Retype, word for word, each line between the lines holding "Image resolution: width=660" and "Screen dimensions: 581x327", inclusive, and leave the rest of the data alone.

Stored data:
★ ★ ★

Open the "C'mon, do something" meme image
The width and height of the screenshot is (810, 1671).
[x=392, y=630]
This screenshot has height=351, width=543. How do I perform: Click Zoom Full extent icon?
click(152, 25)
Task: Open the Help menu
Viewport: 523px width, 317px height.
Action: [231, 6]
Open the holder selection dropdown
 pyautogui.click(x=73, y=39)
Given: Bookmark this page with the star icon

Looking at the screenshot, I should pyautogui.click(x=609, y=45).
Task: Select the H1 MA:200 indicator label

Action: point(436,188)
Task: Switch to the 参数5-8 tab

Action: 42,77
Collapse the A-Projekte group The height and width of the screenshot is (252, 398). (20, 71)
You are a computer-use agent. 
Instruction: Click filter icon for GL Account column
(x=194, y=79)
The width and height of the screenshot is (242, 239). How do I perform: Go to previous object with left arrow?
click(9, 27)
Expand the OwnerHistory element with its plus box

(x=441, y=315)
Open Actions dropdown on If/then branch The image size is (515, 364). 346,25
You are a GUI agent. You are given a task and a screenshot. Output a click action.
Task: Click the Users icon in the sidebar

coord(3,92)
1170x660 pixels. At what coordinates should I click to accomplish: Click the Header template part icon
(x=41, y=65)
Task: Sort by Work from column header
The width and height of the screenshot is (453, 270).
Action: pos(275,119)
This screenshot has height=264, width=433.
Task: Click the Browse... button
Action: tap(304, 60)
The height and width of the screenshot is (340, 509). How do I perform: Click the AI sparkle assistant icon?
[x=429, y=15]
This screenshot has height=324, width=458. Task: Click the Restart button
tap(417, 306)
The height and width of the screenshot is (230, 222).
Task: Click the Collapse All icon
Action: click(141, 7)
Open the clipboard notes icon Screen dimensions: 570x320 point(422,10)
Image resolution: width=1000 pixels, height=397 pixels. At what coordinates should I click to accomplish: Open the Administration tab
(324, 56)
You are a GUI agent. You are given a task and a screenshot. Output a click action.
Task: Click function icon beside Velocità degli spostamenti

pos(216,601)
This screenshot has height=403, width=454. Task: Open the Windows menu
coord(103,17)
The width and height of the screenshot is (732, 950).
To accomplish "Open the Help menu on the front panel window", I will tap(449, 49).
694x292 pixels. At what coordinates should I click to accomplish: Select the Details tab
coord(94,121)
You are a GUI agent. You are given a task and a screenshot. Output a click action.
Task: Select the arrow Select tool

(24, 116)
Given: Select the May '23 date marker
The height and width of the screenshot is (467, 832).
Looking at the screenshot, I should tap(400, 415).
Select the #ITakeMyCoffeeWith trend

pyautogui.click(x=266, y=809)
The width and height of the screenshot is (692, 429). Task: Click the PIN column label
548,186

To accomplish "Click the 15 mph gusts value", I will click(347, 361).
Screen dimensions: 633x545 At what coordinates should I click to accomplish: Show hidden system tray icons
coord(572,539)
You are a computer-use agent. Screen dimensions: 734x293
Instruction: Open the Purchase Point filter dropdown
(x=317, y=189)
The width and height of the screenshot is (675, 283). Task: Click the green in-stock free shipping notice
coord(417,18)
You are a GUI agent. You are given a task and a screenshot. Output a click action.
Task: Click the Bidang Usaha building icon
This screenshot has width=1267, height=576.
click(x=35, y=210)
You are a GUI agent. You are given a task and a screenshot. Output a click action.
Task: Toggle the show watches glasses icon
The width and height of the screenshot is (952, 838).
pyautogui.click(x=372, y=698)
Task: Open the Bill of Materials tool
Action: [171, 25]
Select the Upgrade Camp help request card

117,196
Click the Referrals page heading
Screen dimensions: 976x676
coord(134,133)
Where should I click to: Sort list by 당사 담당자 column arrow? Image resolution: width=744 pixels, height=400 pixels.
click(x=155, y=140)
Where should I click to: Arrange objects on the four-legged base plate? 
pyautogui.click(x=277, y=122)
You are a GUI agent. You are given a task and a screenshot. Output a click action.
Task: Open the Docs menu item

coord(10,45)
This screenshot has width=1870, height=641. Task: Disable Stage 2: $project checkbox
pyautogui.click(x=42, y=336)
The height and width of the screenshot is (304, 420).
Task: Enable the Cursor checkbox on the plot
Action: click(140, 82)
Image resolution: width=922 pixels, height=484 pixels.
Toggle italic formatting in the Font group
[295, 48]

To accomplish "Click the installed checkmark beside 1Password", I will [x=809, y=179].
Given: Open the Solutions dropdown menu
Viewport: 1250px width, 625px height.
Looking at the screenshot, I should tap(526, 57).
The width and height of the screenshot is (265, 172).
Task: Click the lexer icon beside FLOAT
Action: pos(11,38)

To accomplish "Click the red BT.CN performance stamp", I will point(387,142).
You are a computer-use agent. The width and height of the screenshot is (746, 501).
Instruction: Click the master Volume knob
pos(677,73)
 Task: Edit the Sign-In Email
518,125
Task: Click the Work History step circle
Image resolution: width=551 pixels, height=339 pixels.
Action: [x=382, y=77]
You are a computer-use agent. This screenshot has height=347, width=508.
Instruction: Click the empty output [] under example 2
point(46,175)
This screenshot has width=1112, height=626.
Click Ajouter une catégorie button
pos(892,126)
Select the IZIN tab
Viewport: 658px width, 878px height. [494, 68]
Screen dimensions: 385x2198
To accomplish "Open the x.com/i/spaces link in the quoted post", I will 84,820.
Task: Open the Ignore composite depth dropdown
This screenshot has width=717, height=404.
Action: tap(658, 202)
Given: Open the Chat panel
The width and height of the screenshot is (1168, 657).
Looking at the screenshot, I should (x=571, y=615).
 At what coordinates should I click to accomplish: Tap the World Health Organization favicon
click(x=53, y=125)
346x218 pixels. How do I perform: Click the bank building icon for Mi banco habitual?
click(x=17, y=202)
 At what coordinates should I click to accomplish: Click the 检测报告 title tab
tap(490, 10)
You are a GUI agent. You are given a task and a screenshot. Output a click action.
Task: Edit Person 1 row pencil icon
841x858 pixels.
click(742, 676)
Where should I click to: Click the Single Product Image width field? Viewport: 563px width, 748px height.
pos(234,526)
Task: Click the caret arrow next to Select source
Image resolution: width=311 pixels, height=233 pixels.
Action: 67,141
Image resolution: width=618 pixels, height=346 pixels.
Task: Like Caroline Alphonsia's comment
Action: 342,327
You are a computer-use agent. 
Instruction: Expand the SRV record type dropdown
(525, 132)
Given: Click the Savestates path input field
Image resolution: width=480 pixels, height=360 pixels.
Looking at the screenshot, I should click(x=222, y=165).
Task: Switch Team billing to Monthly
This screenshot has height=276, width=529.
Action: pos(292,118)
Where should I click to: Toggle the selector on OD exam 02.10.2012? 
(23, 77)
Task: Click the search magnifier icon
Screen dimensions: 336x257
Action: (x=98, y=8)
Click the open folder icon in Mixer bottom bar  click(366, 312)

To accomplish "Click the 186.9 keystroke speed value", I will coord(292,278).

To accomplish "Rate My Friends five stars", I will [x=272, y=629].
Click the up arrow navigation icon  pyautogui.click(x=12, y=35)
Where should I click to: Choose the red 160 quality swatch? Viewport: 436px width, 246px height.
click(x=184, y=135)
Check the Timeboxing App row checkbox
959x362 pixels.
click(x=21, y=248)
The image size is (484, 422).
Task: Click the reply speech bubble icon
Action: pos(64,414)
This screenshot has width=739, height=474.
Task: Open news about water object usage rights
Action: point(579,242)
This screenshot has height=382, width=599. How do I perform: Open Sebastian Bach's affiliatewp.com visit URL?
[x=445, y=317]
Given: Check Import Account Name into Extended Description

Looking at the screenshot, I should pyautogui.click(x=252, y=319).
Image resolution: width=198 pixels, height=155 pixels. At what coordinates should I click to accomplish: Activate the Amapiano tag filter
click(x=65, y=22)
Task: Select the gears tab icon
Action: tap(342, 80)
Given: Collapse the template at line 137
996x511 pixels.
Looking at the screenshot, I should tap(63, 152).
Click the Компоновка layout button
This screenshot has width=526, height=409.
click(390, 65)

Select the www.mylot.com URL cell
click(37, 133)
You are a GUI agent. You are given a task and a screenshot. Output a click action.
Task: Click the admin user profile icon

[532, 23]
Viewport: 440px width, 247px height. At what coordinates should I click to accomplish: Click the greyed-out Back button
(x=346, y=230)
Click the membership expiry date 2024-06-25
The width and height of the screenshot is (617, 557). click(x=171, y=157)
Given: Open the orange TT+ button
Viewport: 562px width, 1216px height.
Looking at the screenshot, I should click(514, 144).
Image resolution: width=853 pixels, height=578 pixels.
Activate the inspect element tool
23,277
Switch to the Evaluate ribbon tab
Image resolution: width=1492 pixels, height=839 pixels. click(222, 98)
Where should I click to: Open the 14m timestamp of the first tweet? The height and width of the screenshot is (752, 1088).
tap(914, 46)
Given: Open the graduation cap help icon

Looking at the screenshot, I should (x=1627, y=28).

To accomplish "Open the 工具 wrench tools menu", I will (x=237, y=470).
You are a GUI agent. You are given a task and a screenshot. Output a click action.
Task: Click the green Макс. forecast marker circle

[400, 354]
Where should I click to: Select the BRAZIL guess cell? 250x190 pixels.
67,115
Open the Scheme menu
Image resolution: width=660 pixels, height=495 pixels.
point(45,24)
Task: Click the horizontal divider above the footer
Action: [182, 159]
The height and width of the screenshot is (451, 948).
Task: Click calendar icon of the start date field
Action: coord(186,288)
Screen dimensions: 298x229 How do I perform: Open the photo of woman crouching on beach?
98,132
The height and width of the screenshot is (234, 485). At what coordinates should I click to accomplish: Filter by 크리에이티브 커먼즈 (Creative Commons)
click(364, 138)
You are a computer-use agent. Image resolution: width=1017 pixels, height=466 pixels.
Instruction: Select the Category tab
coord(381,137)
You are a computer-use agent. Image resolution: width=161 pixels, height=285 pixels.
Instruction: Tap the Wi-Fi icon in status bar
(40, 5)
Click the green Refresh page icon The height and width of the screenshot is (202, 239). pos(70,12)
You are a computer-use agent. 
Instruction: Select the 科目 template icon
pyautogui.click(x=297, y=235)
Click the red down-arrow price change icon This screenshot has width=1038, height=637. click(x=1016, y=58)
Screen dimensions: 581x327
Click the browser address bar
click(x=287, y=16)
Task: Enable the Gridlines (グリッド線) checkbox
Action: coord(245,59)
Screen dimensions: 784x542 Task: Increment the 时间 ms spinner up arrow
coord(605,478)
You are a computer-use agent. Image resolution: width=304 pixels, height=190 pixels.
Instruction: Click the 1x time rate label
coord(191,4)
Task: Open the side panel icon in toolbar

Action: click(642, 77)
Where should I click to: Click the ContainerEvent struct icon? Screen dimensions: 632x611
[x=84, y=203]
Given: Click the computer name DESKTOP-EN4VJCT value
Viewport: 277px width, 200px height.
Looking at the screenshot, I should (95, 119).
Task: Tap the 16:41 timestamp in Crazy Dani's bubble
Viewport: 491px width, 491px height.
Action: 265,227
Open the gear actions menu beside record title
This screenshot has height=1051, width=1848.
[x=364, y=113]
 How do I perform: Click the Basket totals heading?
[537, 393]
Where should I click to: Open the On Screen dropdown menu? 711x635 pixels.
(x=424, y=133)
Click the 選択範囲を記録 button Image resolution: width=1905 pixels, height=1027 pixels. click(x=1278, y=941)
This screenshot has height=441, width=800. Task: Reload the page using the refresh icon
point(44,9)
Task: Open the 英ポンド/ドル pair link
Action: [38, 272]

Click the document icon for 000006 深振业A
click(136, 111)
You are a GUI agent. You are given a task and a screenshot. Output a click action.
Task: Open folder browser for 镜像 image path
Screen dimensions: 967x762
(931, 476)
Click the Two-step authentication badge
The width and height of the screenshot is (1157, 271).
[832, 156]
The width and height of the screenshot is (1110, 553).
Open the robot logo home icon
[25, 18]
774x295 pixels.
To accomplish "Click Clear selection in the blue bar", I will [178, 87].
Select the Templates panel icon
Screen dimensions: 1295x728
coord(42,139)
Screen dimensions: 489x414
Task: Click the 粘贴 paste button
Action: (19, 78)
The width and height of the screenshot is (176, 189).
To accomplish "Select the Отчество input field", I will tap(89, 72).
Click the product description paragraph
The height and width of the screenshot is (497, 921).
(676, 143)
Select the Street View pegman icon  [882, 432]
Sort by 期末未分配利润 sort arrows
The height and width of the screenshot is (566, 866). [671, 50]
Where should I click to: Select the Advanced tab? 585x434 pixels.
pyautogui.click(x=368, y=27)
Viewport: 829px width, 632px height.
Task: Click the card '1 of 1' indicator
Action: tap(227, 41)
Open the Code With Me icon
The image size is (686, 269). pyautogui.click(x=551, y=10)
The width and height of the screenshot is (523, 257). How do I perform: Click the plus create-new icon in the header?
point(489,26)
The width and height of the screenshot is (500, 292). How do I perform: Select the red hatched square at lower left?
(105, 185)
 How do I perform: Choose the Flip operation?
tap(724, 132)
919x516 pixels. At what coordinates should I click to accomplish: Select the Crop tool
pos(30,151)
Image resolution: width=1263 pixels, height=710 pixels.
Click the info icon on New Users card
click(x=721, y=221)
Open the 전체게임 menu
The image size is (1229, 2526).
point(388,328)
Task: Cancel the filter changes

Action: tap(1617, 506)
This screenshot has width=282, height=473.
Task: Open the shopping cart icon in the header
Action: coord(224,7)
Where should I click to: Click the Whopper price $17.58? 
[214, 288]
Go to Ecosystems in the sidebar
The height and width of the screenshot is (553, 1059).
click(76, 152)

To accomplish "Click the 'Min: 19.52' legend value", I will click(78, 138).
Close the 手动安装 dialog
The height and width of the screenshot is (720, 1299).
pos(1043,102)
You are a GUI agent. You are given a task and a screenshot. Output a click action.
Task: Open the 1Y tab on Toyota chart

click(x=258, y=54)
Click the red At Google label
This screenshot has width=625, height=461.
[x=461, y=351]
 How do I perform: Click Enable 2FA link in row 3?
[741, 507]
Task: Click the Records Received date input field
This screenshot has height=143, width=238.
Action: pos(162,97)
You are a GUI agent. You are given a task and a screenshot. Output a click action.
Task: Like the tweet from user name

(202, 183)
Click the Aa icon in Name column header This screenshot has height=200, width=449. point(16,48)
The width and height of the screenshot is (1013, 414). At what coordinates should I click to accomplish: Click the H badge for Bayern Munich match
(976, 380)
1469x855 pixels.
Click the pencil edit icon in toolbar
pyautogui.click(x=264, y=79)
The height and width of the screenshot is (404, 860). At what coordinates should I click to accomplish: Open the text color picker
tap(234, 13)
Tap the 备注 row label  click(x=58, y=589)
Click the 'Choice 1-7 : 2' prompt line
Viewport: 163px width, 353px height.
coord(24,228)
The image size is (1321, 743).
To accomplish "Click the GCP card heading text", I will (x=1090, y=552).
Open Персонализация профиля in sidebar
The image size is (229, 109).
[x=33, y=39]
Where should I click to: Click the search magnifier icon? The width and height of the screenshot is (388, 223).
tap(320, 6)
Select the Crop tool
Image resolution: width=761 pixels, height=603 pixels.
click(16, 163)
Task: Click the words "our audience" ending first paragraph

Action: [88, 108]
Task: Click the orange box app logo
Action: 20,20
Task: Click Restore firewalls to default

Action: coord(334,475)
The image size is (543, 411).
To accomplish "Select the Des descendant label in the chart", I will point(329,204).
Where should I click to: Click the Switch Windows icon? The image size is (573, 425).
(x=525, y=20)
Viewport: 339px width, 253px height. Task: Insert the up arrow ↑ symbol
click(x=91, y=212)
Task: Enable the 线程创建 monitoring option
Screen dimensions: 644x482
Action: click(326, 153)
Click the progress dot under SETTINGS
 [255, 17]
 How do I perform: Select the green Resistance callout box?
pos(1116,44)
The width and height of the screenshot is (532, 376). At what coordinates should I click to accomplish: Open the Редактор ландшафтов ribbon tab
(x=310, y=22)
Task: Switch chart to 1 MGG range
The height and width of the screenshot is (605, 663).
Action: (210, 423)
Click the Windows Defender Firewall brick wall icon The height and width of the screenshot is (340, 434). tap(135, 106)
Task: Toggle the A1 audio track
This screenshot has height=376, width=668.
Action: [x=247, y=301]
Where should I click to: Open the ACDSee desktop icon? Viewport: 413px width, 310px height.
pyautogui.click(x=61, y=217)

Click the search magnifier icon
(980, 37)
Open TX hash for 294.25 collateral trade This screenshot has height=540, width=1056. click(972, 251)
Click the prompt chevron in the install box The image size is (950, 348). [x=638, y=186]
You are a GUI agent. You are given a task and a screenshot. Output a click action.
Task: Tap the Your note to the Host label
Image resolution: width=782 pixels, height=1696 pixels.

★ ★ ★

* _Result of the task_:
Image resolution: width=660 pixels, height=495 pixels.
point(45,24)
Task: Click the horizontal divider above the footer
Action: [182, 159]
The height and width of the screenshot is (451, 948).
Task: Click calendar icon of the start date field
Action: coord(186,288)
Screen dimensions: 298x229 How do I perform: Open the photo of woman crouching on beach?
98,132
The height and width of the screenshot is (234, 485). At what coordinates should I click to accomplish: Filter by 크리에이티브 커먼즈 (Creative Commons)
click(364, 138)
You are a computer-use agent. Image resolution: width=1017 pixels, height=466 pixels.
Instruction: Select the Category tab
coord(381,137)
You are a computer-use agent. Image resolution: width=161 pixels, height=285 pixels.
Instruction: Tap the Wi-Fi icon in status bar
(40, 5)
Click the green Refresh page icon The height and width of the screenshot is (202, 239). pos(70,12)
You are a computer-use agent. 
Instruction: Select the 科目 template icon
pyautogui.click(x=297, y=235)
Click the red down-arrow price change icon This screenshot has width=1038, height=637. click(x=1016, y=58)
Screen dimensions: 581x327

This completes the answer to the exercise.